Entries on finding words and elements
_____
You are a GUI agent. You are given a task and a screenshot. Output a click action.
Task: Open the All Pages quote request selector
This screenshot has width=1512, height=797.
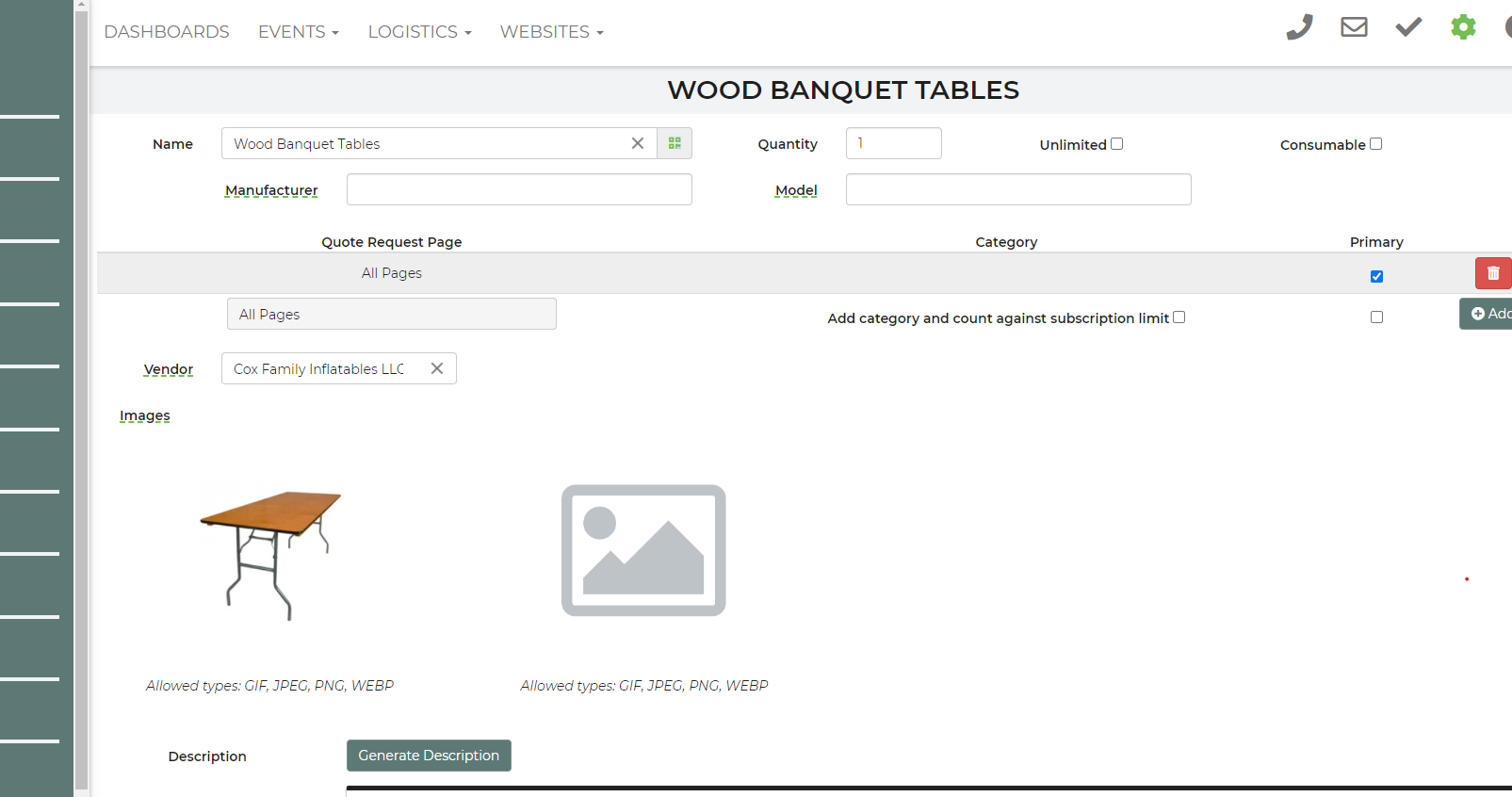coord(391,314)
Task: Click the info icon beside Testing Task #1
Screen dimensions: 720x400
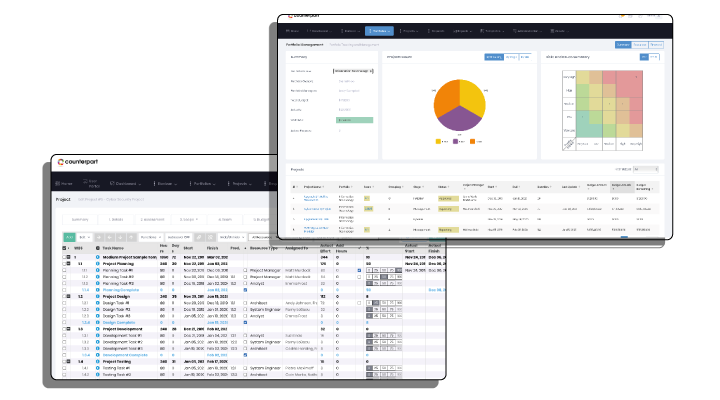Action: (97, 368)
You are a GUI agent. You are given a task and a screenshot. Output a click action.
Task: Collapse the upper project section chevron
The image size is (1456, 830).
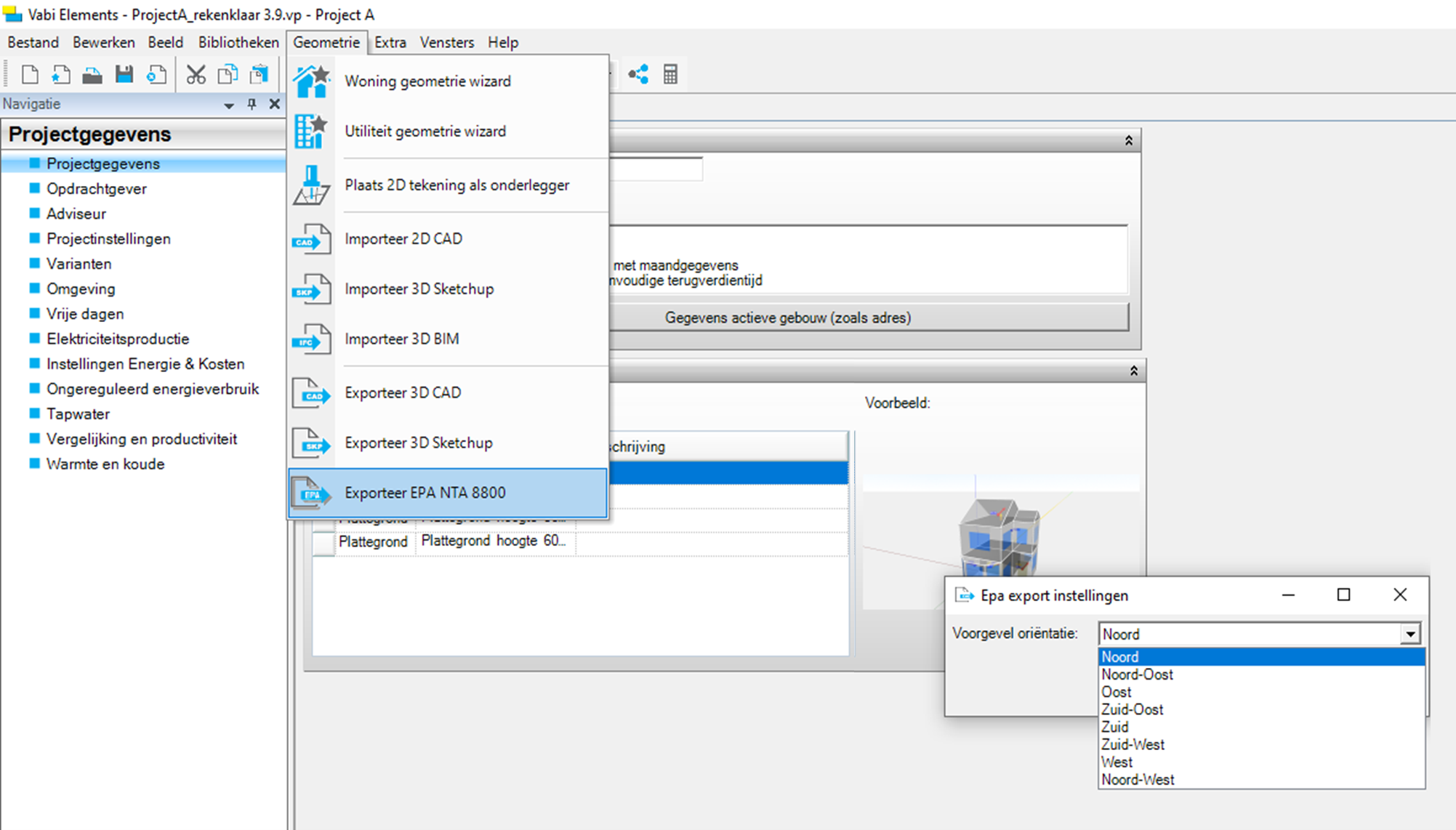[x=1128, y=140]
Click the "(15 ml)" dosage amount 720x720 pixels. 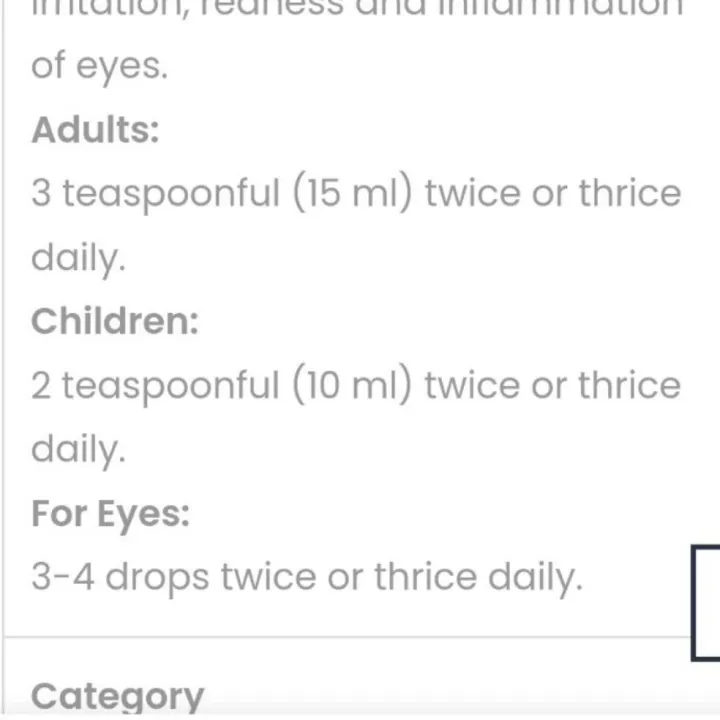tap(353, 193)
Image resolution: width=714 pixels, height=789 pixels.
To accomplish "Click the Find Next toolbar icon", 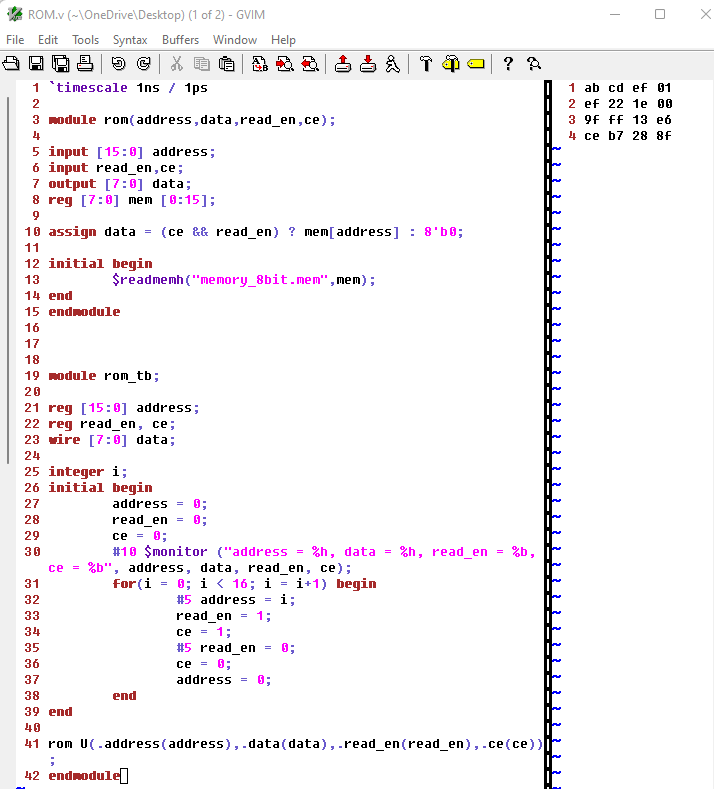I will (x=284, y=64).
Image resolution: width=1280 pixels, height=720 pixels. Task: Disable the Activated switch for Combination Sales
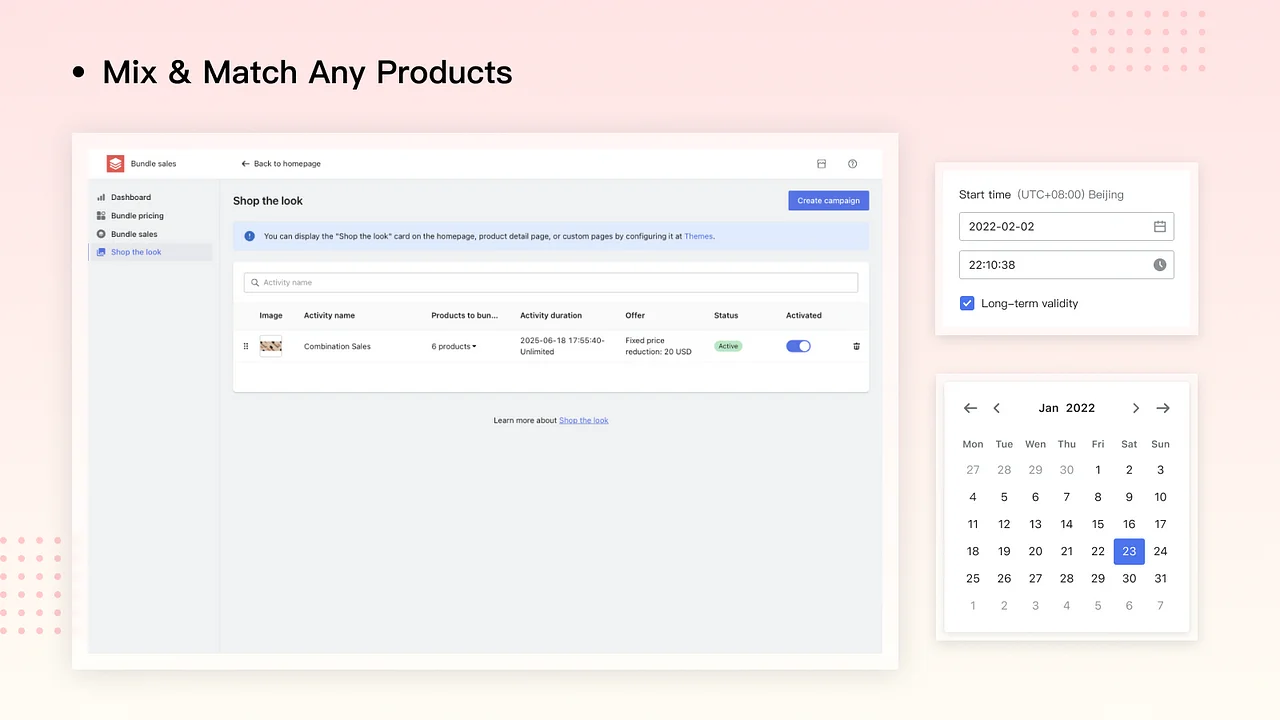798,346
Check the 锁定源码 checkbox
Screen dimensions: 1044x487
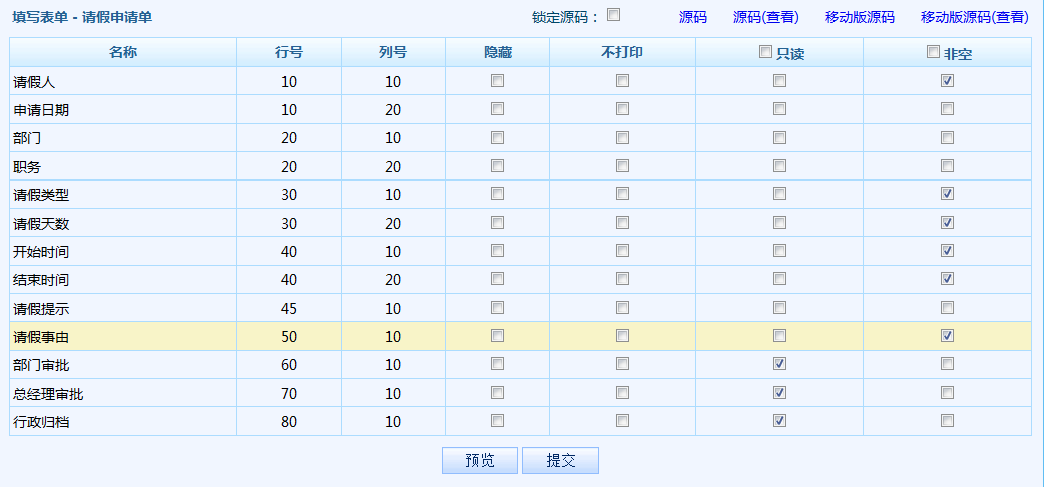click(614, 15)
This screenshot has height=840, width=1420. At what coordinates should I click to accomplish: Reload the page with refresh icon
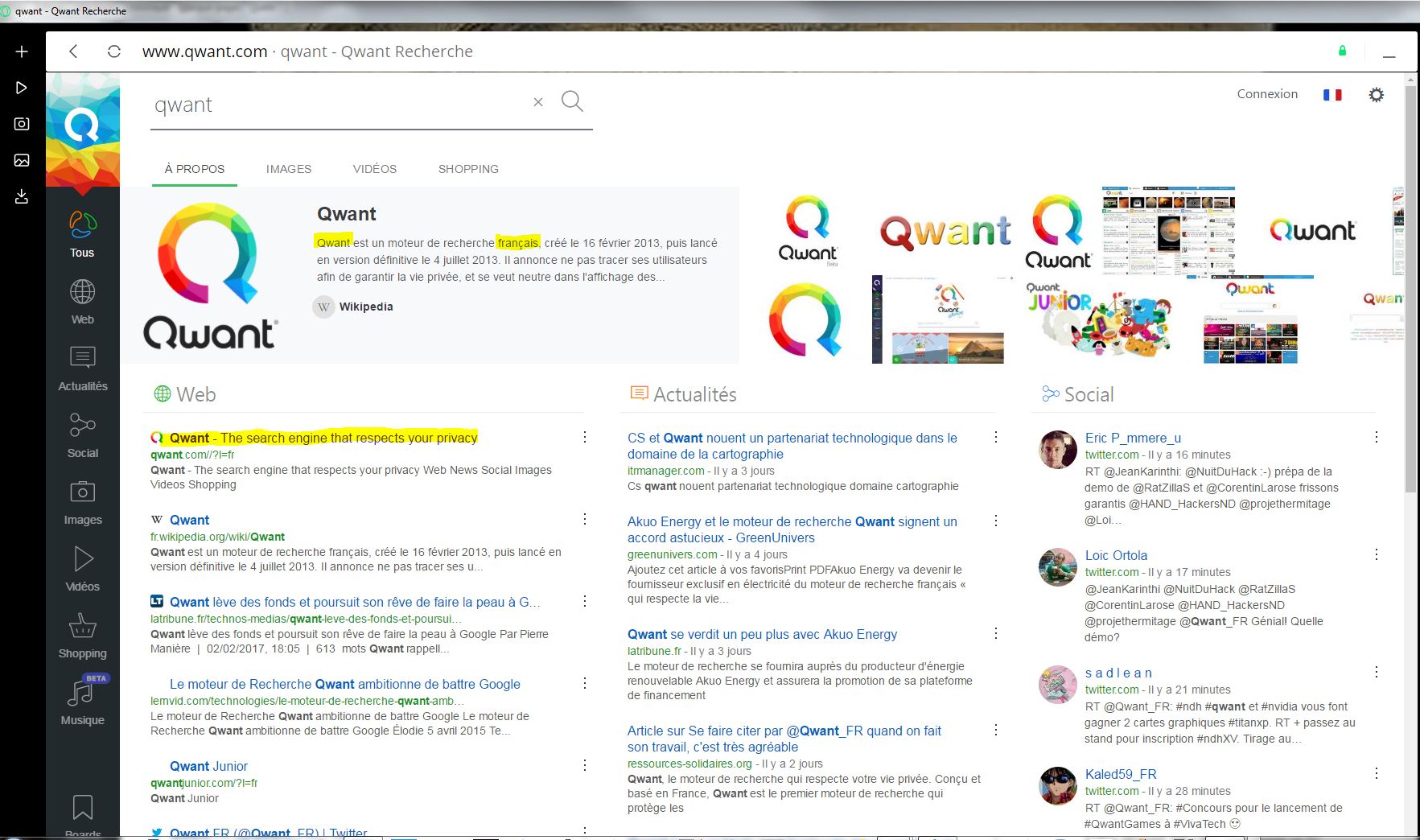114,51
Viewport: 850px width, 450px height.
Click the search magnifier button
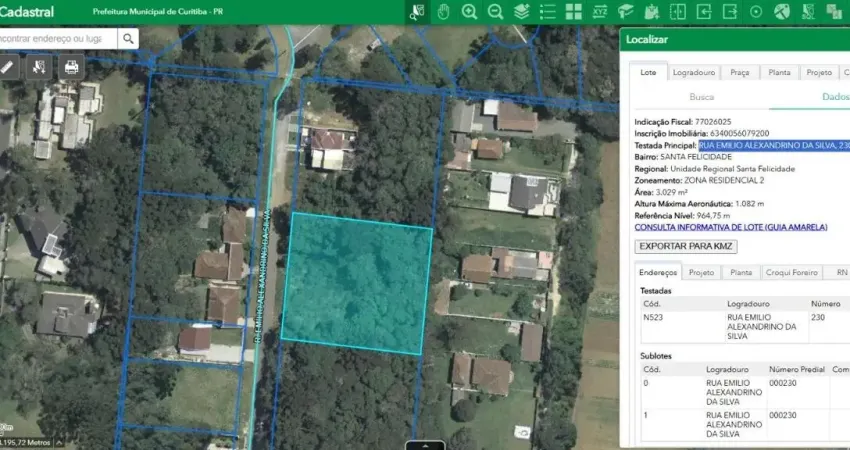[x=129, y=38]
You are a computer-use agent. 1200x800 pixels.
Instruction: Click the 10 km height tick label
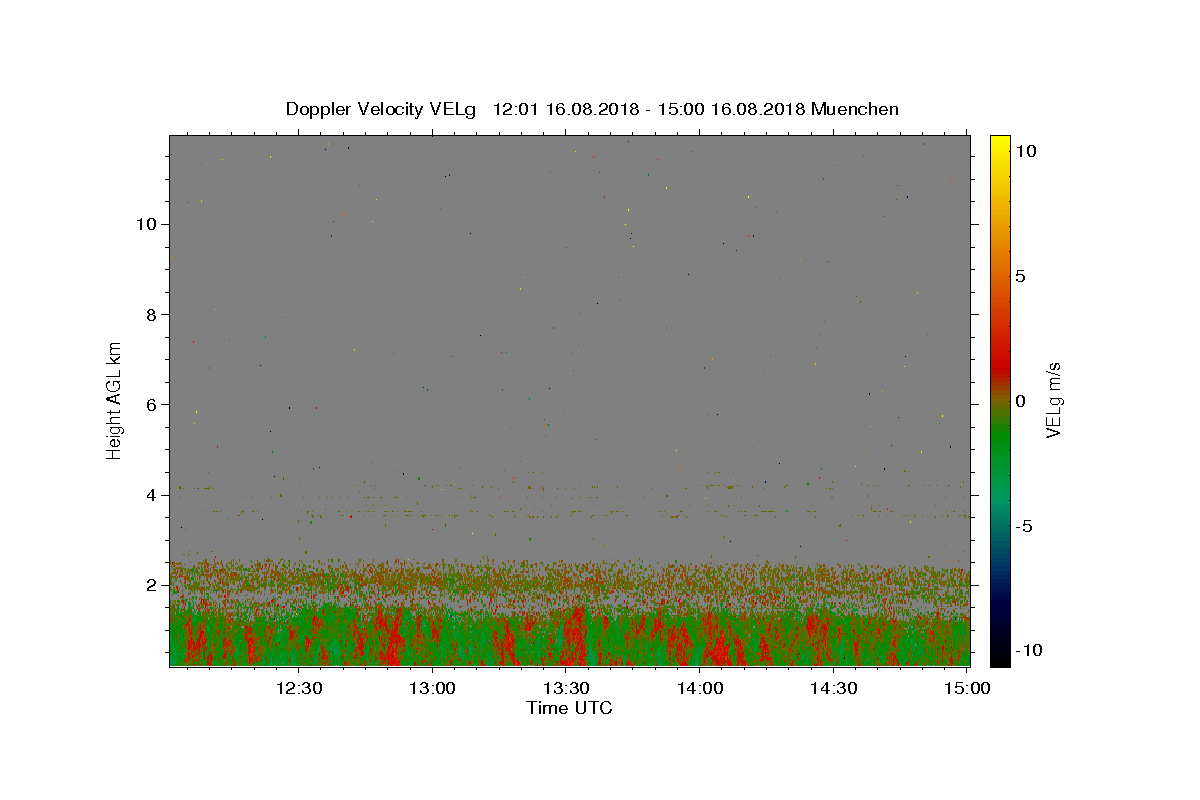point(146,224)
_____
*Exercise*
Write out the lines of the listing above, starting at the line that contains "You are a computer-use" and ending with the last line of the listing, including both ends. Leave the pictures out of your answer.

*Solved problem*
You are a computer-use agent. 1200x800 pixels.
Instruction: Click the 10 km height tick label
point(146,224)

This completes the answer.